** EXTRAIT **
_ _ _ _
Aux championnats de France de Chartres, Julien Jacquier, entraîneur au Cercle des Nageurs de Marseille a vécu des émotions contrastées. Entre le bon 100 m nage libre de Florent Manaudou avant la déception de sa deuxième place sur 50 m et le temps canon réalisé par Mehdy Metella sur 100 m papillon (50’’87 à deux centièmes de son record de France), le technicien tricolore a pu tirer différents enseignements avant d’entrer dans la dernière ligne droite de la préparation olympique. En espérant que l’affûtage permettent à ces sprinteurs d’arriver relâché au Japon.
Aux championnats de France de Chartres, on a vu Florent réaliser un bon 100 m nage libre. Quels enseignements en tirez-vous ?
C’était un beau 100 m, d’autant que nous ne l’avions pas travaillé spécifiquement en termes de volume. En revanche, la fraîcheur et la manière de le nager ont prouvé qu’il était en forme et qu’il pourra apporter un peu d’énergie et de précieux centièmes à ce relais aux JO. En nageant 48’’5 il est dans les eaux de ses meilleures performances depuis son retour. C’est encourageant, même si ce n’est pas la course principale.
Est-ce que ça veut dire que les temps s’améliorent et qu’il commence à voir le bout du tunnel ?
Tous les indicateurs nous laissent penser qu’il est sur la bonne voie. Il se sent bien et en termes de fraîcheur, c’est très positif. Dans un 50 m, il y a énormément de paramètres à prendre en compte et une mécanique assez complexe, mais je suis très confiant par rapport à ça.
Comment avez-vous géré la frustration de Florent quand ça n’allait pas trop notamment aux Euro de Budapest ?
Nous avons énormément échanger sur les questions de cycles. Il était important que je le laisse s’exprimer afin qu’il évacue ses doutes et sa frustration de ne pas nager aussi vite qu’il le voudrait. Cela a été une période assez longue mais ensuite nous sommes rentrés dans une période de relâchement et d’affûtage qui permettent de se sentir mieux physiquement mais aussi mentalement.
Avez-vous changé certaines choses ?
On n’a pas mis en place de choses particulières, c’était principalement de la discussion et le temps est passé. Il a fallu digérer la déception de chaque compétition, même si pour moi ce n’était pas du tout un problème son niveau de performance. Et puis vous savez on parle avec des adultes donc on peut aussi donner notre avis quand eux donnent le leur. Notre travail est de rassurer mais en réalité il fallait juste que cette période passe. Tout a beaucoup tourné dans sa tête, il a refait cinquante fois ses courses mais ce que je retiens c’est son envie.
On sent qu’il a toujours tendance à comparer ses chronos avec ceux de sa première carrière. Cela peut-il être pénalisant ?
Exactement, c’est sa nature. C’est vrai qu’il fait des calculs en permanence, il compte tout le temps ses coups de bras, il sait exactement quel temps il faisait à telle période de l’année il y a dix ans. On ne peut pas lui enlever ça mais par contre il faut apprendre à vivre avec cette frustration, chose qu’il n’avait pas à faire avant.
_ _ _ _
** SECTION DES DONNÉES **
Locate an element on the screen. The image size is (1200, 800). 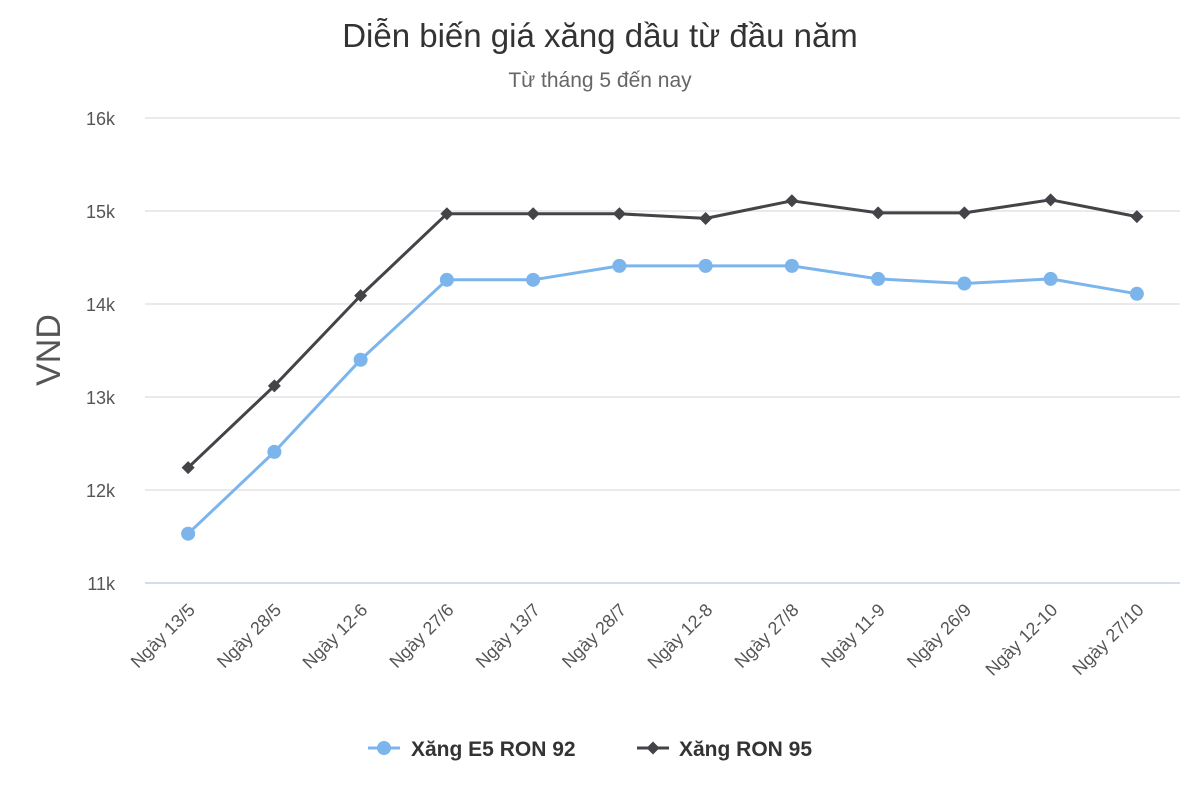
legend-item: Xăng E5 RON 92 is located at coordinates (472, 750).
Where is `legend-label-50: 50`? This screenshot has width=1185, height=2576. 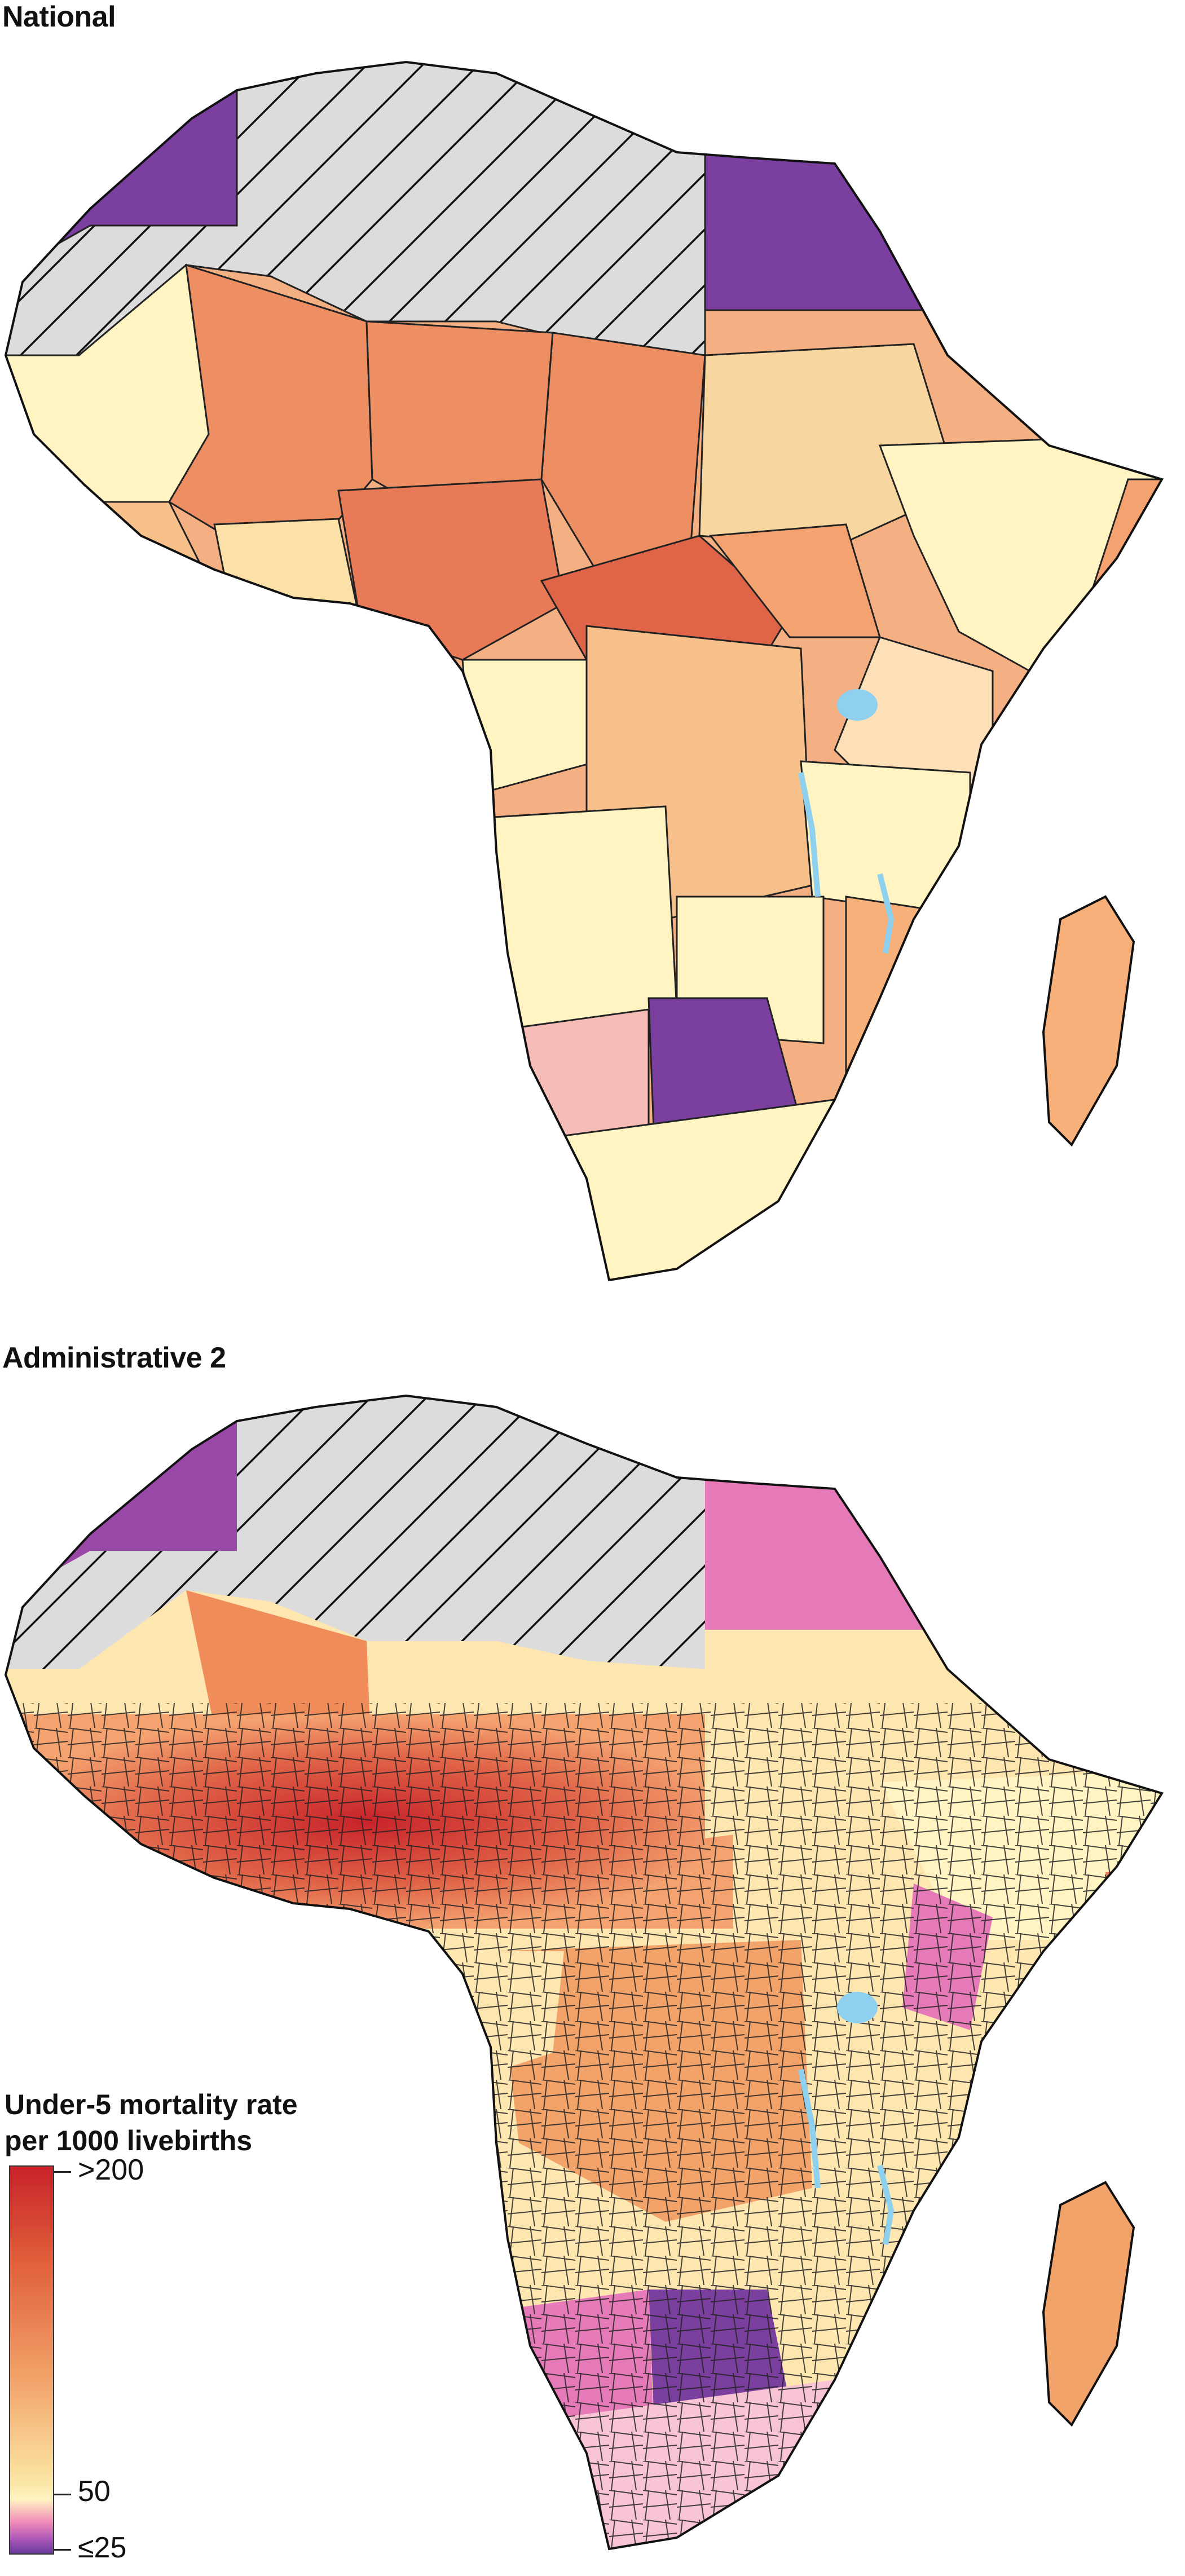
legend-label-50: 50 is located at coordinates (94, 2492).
_ _ _ _
** CONSIGNES DES TÂCHES **
- 1) D'après l'extrait, quel temps Mehdy Metella a-t-il réalisé sur 100 m papillon aux championnats de France de Chartres ?
- 2) Pour chaque affirmation, répondez par oui ou par non selon l'extrait et citez les mots qui tranchent.
(a) Florent Manaudou a terminé deuxième du 50 m à Chartres.
(b) Le 100 m nage libre avait été travaillé spécifiquement en termes de volume.
(c) L'entraîneur a mis en place des choses particulières pour aider Florent à surmonter sa frustration.

** RÉSULTATS PAR TÂCHE **
- 1) 50’’87, à deux centièmes de son record de France.

- 2)
(a) Oui : « la déception de sa deuxième place sur 50 m ».
(b) Non : « nous ne l’avions pas travaillé spécifiquement en termes de volume ».
(c) Non : « On n’a pas mis en place de choses particulières ».